The results of this study provide evidence supporting the feasibility and benefit of a dedicated assessment of LA function and strain in patients with HFpEF [35]. Our study may support the usage of LAEF and LASr the concept of HFpEF staging by integration of LV and LA mechanics [6], and consistent with the knowledge of previously described HFpEF phenogroup 2 of TOPCAT (Treatment of Preserved Cardiac Function Heart Failure with an Aldosterone Antagonist) trial, of which pathophysiology is characterized by older age, marked LA enlargement, and high burden of diastolic dysfunction [36]. Moreover, LA strain assessment also predicts AF progression in HFpEF [34] and correlates with increased myocardial extracellular volume [37] which indicates accumulation of extracellular matrix in HFpEF [38]. Treatments that target cardiac fibrosis [39] and LA reverse remodeling [40] may have benefit in such population. Even though evidence supports the prognostic utility of CMR-FT-derived LV strain [41] and LA strain in HFpEF [22, 42], benefits of HFpEF evaluation according to integrated data of LV and LA mechanics (i.e. impaired LV strain with or without impaired LA function) are still unknown and should be investigated in future study. LAEF and LASr may have an additional benefit to increase diagnosis performance of LAVi to determine HFpEF in patients undergo CMR, especially those with NYHA class ≥ II.

Study limitations

The present study has some limitations that need to be acknowledged.
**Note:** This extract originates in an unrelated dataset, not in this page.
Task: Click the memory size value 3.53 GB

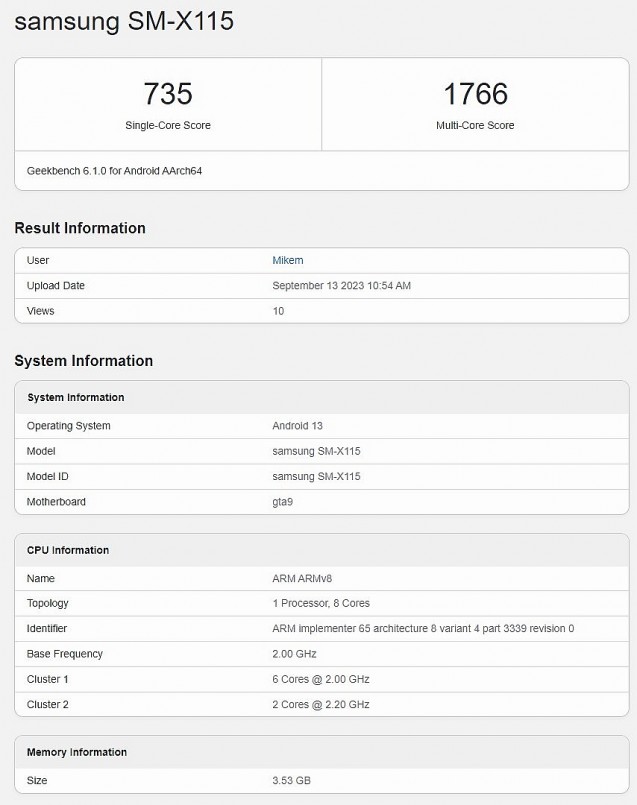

First, due to our study’s retrospective cross-sectional design, the diagnosis of HFpEF in this study was based solely on the decisions arrived at by primary physicians, and may not be consistent with a recently reported novel approach to diagnosing HFpEF [43]. Second, the evaluation for severity of valvular heart dysfunction in our center was mostly based on a qualitative assessment and may be less accurate compared to a dedicated quantitative assessment [44]. Third, all study subjects were selected from patients who had indications for a CMR scan. Thus, the results of all types of LV and LA strain in the control group may not be the same as healthy subjects. Fourth, our results are based on surrogates of LA physiology rather than on more accurate invasive physiologic study. Moreover, this study focused on global evaluation of LV strain; more advance diastolic features such as LV torsion or twist were thus omitted. Fifth and last, our study did not include an analysis of follow-up data to identify relationships and effects over time. As such, a larger prospective study is needed to evaluate the prognostic utility of CMR-FT in this specific HFpEF subgroup.

Conclusions

Patients with HFpEF were found to have impaired LV and LA mechanics. Abnormal LA mechanics was more prevalent in HFpEF patients with lower LV strain and significantly associated with the symptomatic status of the patients.